PETKit – Paired-End ToolKit
Johan Bengtsson-Palme, 2012-2014
The Paired-End ToolKit is a set of tools to ease the use of sequences from large-scale sequencing projects, generating paired-end reads. Many tools, like e.g. the FASTX Toolkit, does not readily process paired-end sequences in any intelligent manner. Currently, the PETKit software lacks any documentation apart from this document, and is currently in some kind of beta stage. However, I am using these tools myself in my research, and find them quite handy, so I want to share with them with the community. As of version 1.1, the toolkit currently consists of six programs, which are described below.
Download the PETKit (version 1.1b)
Peacat – Paired-end Exactly Alike Consensus Alignment Tool
This tool takes reads in the FASTA format (separated in two files – one for each read and/or a single file of non-paired reads) and iteratively aligns them to a set of reference (seed) sequences. If the input reads have a specified overlap to a seed sequence, it is used to extend the seed sequence. The process is repeated until the seed sequences can no longer be extended. Peacat is unique in that it outputs ALL possible combinations that reads can be used to merge seed sequences. The tool is useful for finalizing assemblies from e.g. metagenomic data with highly identical genes occurring in several different contexts. However, the user should also look into the TriMetAss package for other alternatives in such applications.
Pearf – Paired-End-Aware Read Filterer
This tool takes reads in the FASTQ format (separated in two files – one for each read) and filters them according to certain quality criteria. Pearf looks at the quality of both reads at once, and then determines if the pair of reads should be kept or discarded. This makes it much easier to sort out which pairs that are left when doing e.g. paired-end based assemblies.
Pefcon – Paired-End Format Converter
Pefcon can be used to convert between FASTQ and FASTA format, and also to convert between single-file paired-end format (which all reads in one file, every second read being the “paired” one), and dual-file paired-end format (two files: one containing the first reads, and one containing the paired reads). Pefcon can also use and create .qual files for quality scores associated with FASTA format.
Pemap – Paired-End Mapper
Pemap uses vmatch (external required software for Pemap; can be downloaded from http://vmatch.de) to map reads to contigs. It will then output if there is support for that the contig is circular or not. The tool is highly useful for determining whether or not a certain config could come from e.g. a plasmid.
Pepp – Paired-End Protein Predictor
Pepp is a simple ORF predictor that takes into account all possible ORFs that can be created by a pair of reads. This is useful to do before scanning large paired-end data sets against a protein database, using e.g. HMMER.

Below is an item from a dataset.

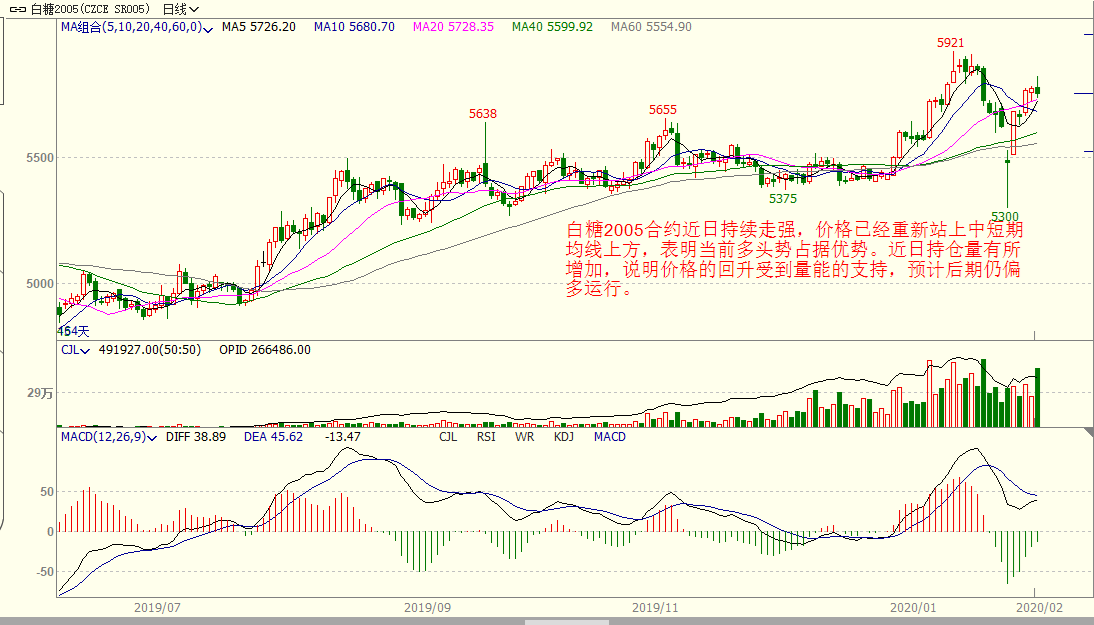1094x625 pixels.
Task: Select the KDJ indicator tab
Action: (563, 437)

Pesort – Paired-End Sorter
Pesort takes one or two input FASTA or FASTQ files containing paired end reads (or single reads) and sort them so that the read pairs occur in the same order. It also sorts out which reads that don’t have a pair and outputs them to a separate file.
Please note that this is a beta-version of PETKit. Please report bugs to my: first name (dot) last name (at) microbiology (dot) se
- 31st March 2014 – 1.1b – added the Peacat and Pemap programs, fixed a bug when using FASTA files in Pefcon, changed default offset value to 33.
- 14th January 2013 – 1.0.2b – added the Pesort program, fixed a critical bug with custom offset values.
- 19th October 2012 – 1.0.1b – support for other quality score offsets.
- 9th October 2012 – 1.0b – first public release.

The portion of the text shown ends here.